In collaboration with international designers, Mara has unveiled four new collections. Bold and playful, they’re a logical extension of the brand’s design and production know-how
Modern, post-war Italy was a luminous era, and against that backdrop of progressive architecture and design, Camillo Marchina founded Mara in 1960. At the time, the Brescia-based company largely made metal-framed chairs for the contract market, but over the decades it plumped up its seating offerings, rounding them out with versatile tables, desks, stools and bookcases that are suitable for office, residential and hospitality settings.
Expanding upon Mara’s R&D savvy and production capabilities was the vision of Luciano Marchina, Camillo’s son, who now leads the family-owned business as CEO with his daughter Laura, who is Mara’s managing director. “Thanks to my father’s passion for mechanics, we started to introduce innovative products with integrated patented mechanisms that could respond to emerging needs,” says Laura. “From that moment on, Mara began to make a name for itself not only as a manufacturer but as a brand with a strong personality.”
Helping to shape that narrative are collaborations, an opportunity, says Laura, for wider discussions “to broaden the perspectives of Mara’s design and achieve surprising results”. In 2021, for instance, Italian studio Barbi Bottazzo conceived the height-adjustable Follow Me table, buoyed by a tilting top, and at the 2024 edition of Salone del Mobile Milano, Mara debuted four collections that exemplify European talent.
Consider Milan-based Ferruccio Laviani’s Elle bookcase and console showcasing L-shaped shelves that can be arranged in various configurations, or Paris designer Christophe Pillet’s slim-legged Foil table, bench and workstation. At first glance, the piece exudes a modest linear aesthetic, but then its flat, slimline surfaces slide open to reveal space-saving drawers and trays that are sleekly hidden away. The piece is at once “solid and resistant, but also dynamic”, says Laura. “Extrapolating such simplicity and such an ideal of lightness was the real challenge of this project.”
According to Laura, metal is “the material that more than any other represents us and is part of our DNA”, and the Elle and Foil products, which come in 100 per cent recyclable versions, are “completely mono-material products that look toward sustainability”.
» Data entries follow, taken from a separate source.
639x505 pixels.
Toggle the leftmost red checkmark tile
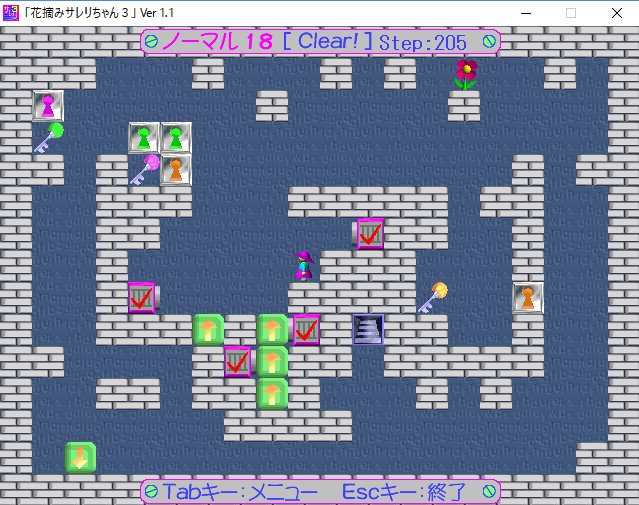point(143,297)
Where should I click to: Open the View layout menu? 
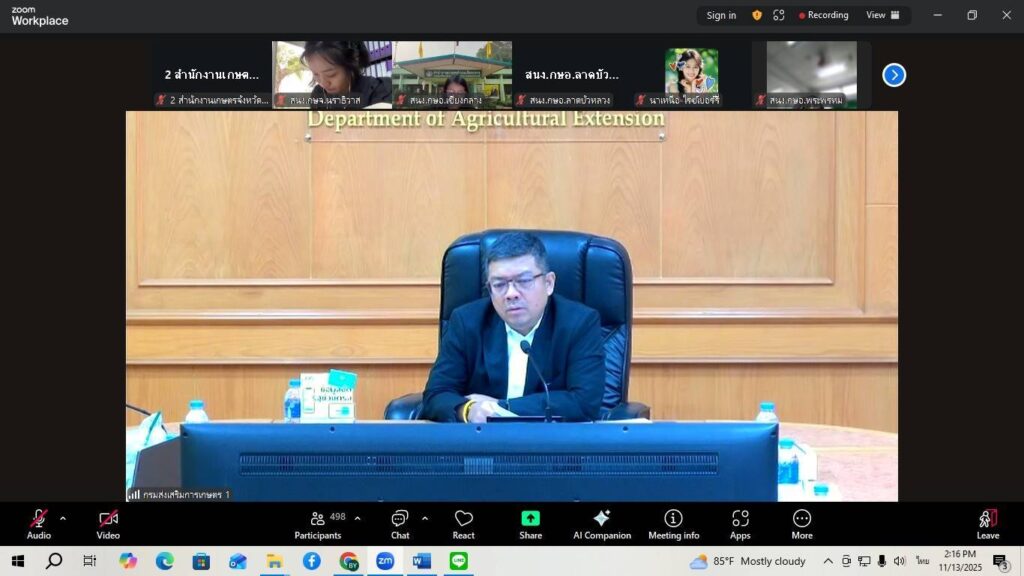882,15
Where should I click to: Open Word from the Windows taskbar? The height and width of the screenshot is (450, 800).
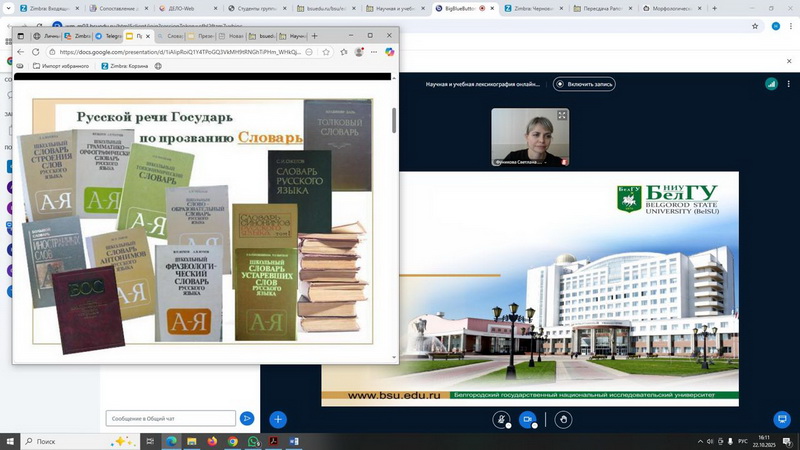[x=294, y=441]
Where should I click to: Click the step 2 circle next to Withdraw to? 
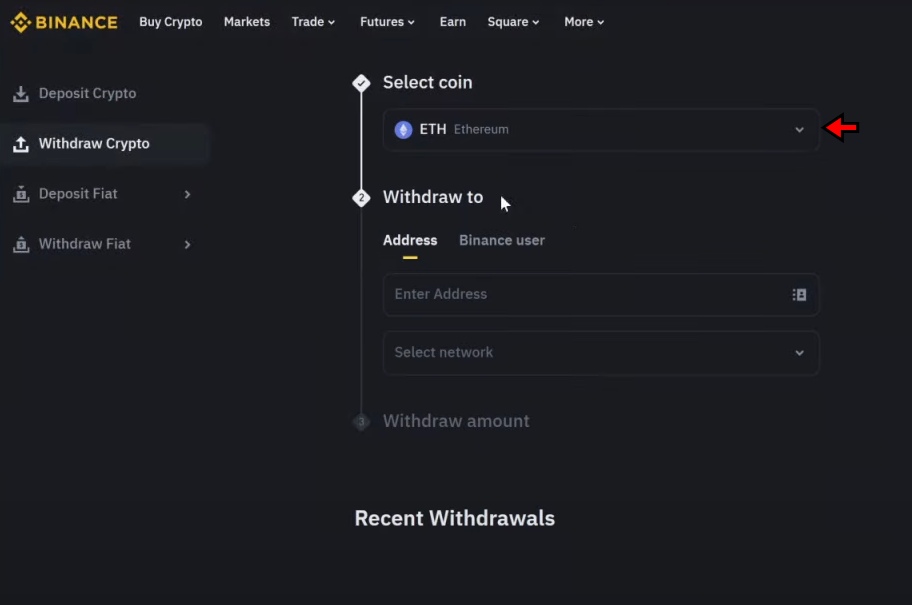(x=361, y=197)
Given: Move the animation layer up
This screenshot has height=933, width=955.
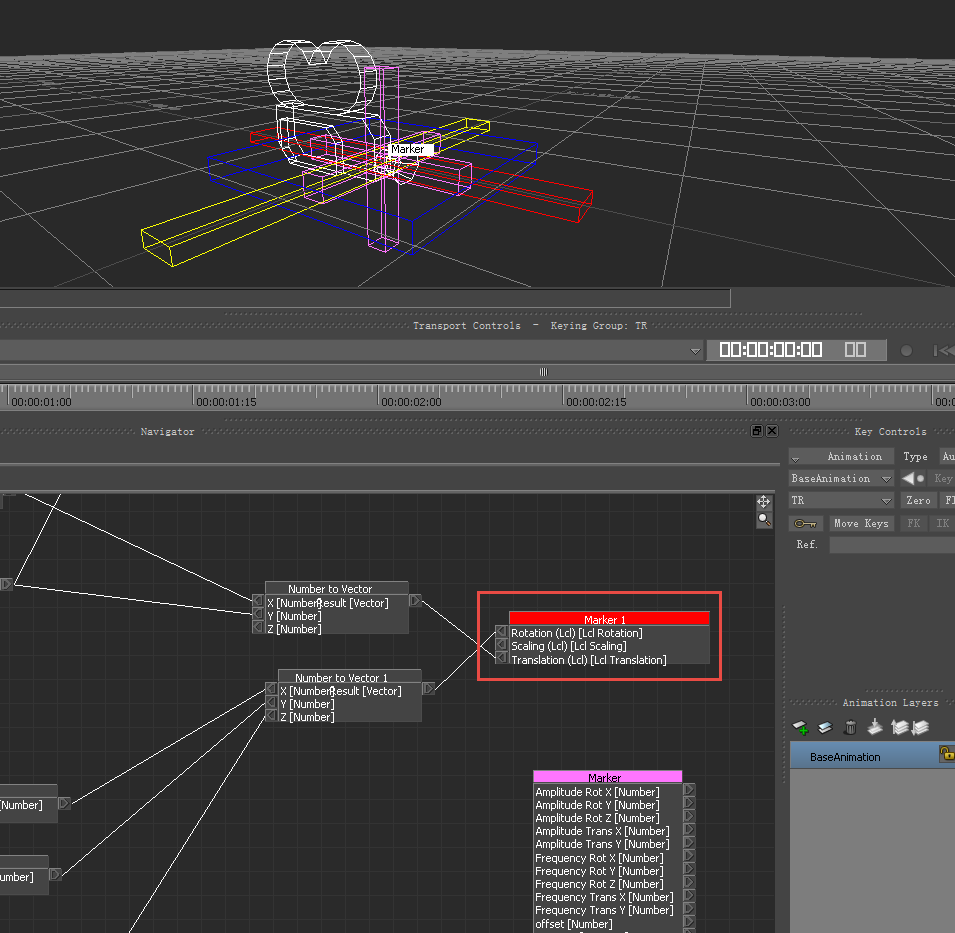Looking at the screenshot, I should click(x=898, y=727).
For the Typo, a classic office chair reimagined with bent steel by Milan architecture firm AMDL Circle, founder Michele De Lucchi pushed Mara to “experiment and find new forms with which design could promote wellbeing”, points out Laura. Mara’s ergonomic, soft-curved Icon family of seating – its first full-fledged foray into fabric – came from Brescia architect and designer Marcello Ziliani. Launched in 2022 to complement Mara tables, it is now invigorated by durable polypropylene shells.
From the beginning, the brief shared with all the designers, elaborates Laura, “was not so much what had to be done, but how”, to amplify Mara’s technologies and metalworking know-how. “These collaborations came about almost spontaneously. It was nice to see how from the very first meeting there was understanding and synergy.”
Although the quartet of utilitarian designs are certainly eye-catching, they transcend mere style. “They all have a good story to tell,” says Laura. “I see in these products a perfect combination between the soul of Mara, which continues to put the user at the centre, and the taste of the designers.”